Note:The Users column reflects the total number of users including guest accounts. The Guest column reflects only guest accounts.
- From the Tenant drop-down list, select the tenant, then select the backup you want.
- You can specify predefined or custom date ranges to narrow the search results by selecting Custom range.
- Click Unpack in the actions menu.
- If the option Unpack service principals and devices is not selected, the unpack operation will work faster and the Differences report will contain only changes related to users and groups. For more details about this option, see Backup Unpacking.
- In the Backup Unpacking dialog, click Unpack.
- When the Unpack backup task is completed, go to the Unpacked Objects screen and select the users and groups that you want to restore and click Restore.
Note: If you do not unpack a backup, the Unpacked Objects screen will contain no objects or show a list of objects that were extracted from the previously unpacked backup.
- In the Restore Objects dialog, select the options for restore. See the To restore objects section in the Restoring Objects page for information on each option.

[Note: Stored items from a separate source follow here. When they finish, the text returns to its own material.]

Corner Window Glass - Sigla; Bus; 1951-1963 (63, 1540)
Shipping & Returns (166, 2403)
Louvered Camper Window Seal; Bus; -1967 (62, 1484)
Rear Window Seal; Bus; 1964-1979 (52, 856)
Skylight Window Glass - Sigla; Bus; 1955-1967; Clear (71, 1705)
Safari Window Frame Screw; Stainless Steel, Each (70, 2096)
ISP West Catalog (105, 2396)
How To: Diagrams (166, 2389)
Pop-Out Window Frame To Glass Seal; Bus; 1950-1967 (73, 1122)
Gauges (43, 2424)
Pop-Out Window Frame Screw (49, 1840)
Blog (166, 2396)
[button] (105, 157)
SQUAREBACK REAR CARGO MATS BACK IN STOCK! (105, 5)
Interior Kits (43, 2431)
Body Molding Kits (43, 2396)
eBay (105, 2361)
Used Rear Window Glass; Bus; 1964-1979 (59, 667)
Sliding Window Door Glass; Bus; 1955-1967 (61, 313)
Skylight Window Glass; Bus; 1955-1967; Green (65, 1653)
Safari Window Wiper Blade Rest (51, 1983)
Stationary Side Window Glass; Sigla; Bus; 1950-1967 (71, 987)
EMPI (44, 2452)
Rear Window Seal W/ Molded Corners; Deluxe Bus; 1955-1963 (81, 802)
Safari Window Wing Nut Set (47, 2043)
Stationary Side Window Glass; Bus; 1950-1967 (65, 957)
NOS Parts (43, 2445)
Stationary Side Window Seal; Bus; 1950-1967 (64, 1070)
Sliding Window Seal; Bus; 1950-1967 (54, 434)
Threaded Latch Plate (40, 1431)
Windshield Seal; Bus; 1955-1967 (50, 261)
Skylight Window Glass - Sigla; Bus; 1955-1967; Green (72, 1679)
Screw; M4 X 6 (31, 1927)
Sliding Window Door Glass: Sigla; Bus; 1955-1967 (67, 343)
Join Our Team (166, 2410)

- Also, you can view differences between the selected backup and live Azure Active Directory or Office 365 and revert the selected changes using the Differences report tool. For more details, see the Reporting section. You can export the selected report data to the CSV file.
- You can view the status of your Restore objects task on the Tasks screen.
- Open the Events screen to view errors or warnings, if they occur during the restore operation.
- Use the Export option to export the selected log data to the CSV format.
- Use the Acknowledge option to hide events that are not actual anymore. The status of acknowledged events is changed from 'Current' to 'Obsolete'. To view the list of obsolete events, click Obsolete on the left side of the screen.